行政机关内外结合制衡警察权
近期,结合我国即将出台的《治安管理处罚法》,对于如何构建符合法治国家需要的警察权问题,各方进行了有益探讨。在这里,笔者也想谈一谈自己的认识与观点。
传统政治学认为,警察权是国家行政权、安全权的一种,具备特别的强制执行能力。在我国,警务系统还在法院权力之外享有侦查权和部分司法处置权,可以说警察体系是一个具有某种程度上的行政权和司法权合一的机关。
基于对社会秩序的维护,警察具有日常治安管理之行政权,这种行政权稍加扩张,就能够达到限制和剥夺公民人身权利的地步,既可以对公民进行行政拘留、劳动教养、刑事拘留等,它还像军队一样拥有武装权。警察体系是唯一涉及社会管理方方面面带有“全能型”的行政机关,因此警察权的无限膨胀可能将一个国家变成“警察国家”。
现代政治学认为,不受监督与制约的权力会自发地向外和向内寻求扩张,导致越权和滥权、擅权。权力要和责任相当,权力必须要有监督与制约,也惟有权力才能制衡权力。愈重要的权力,愈需要与之相匹配的权力来进行制约和监督。
中国正在法治进程的路上,政府也正在从全能型政府走向有限政府。目前,全国上下正密切关注的大事,就是全国人大常委会正在审议的《治安管理处罚法》,这是警察体系从内部治理走向内部治理与外部治理相结合的重大步骤,这是值得我国人民高兴的一件大好事,我国的政府职能转换和法治之下的良好警察体制建设都将具有长足的进步。

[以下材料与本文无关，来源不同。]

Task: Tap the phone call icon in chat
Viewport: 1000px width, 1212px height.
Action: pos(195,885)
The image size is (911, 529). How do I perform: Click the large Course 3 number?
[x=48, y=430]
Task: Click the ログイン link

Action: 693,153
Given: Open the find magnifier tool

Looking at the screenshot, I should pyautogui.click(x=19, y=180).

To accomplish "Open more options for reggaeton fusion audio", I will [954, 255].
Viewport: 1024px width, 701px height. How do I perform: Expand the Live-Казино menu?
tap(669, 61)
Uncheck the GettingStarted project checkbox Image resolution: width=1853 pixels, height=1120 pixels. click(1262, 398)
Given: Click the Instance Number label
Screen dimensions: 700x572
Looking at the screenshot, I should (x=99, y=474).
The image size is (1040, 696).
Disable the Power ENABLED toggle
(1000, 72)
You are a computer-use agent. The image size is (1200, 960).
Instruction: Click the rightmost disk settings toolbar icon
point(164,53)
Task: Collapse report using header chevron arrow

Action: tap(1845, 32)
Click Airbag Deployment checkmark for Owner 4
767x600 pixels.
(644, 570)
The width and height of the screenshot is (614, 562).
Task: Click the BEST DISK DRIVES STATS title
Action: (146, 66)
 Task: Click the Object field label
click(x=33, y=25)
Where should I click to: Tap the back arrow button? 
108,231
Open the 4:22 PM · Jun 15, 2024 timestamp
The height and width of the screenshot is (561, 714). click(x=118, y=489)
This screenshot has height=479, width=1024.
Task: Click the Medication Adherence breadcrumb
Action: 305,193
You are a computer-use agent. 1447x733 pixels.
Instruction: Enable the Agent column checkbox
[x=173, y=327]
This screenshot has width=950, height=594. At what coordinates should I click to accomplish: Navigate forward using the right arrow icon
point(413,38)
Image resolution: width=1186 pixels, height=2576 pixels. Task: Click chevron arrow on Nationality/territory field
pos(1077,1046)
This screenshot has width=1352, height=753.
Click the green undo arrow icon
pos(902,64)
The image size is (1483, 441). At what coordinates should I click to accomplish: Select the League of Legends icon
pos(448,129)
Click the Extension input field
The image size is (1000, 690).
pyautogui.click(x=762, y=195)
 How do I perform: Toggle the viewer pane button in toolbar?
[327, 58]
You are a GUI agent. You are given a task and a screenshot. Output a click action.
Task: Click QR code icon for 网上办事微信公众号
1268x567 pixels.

最终,我国警察体系将完成自身的现代化、法治化建设,建立起从内部到外部的两个激励和约束机制。谨提供以下设想:
在外部,要坚持和加强我国原来公检法三者互相制衡的宪法设计,参照外国先进经验,适当提高检察院地位,来约束正在膨胀的警察系统。例如在英美国家,美国总检察长就是司法部长,英国也有类似总检察长的职位叫做“Attorney-general”,译作“皇家首席法律顾问”。
同时,还可以适当放开私家侦探的法定生存空间,以此向可能缺乏效率的警察体系引入竞争机制。
另外,还可以参考我国香港政府的治警先进经验,引入其“警监会”制度,负责搜集传递公民对警察的建议、意见和投诉。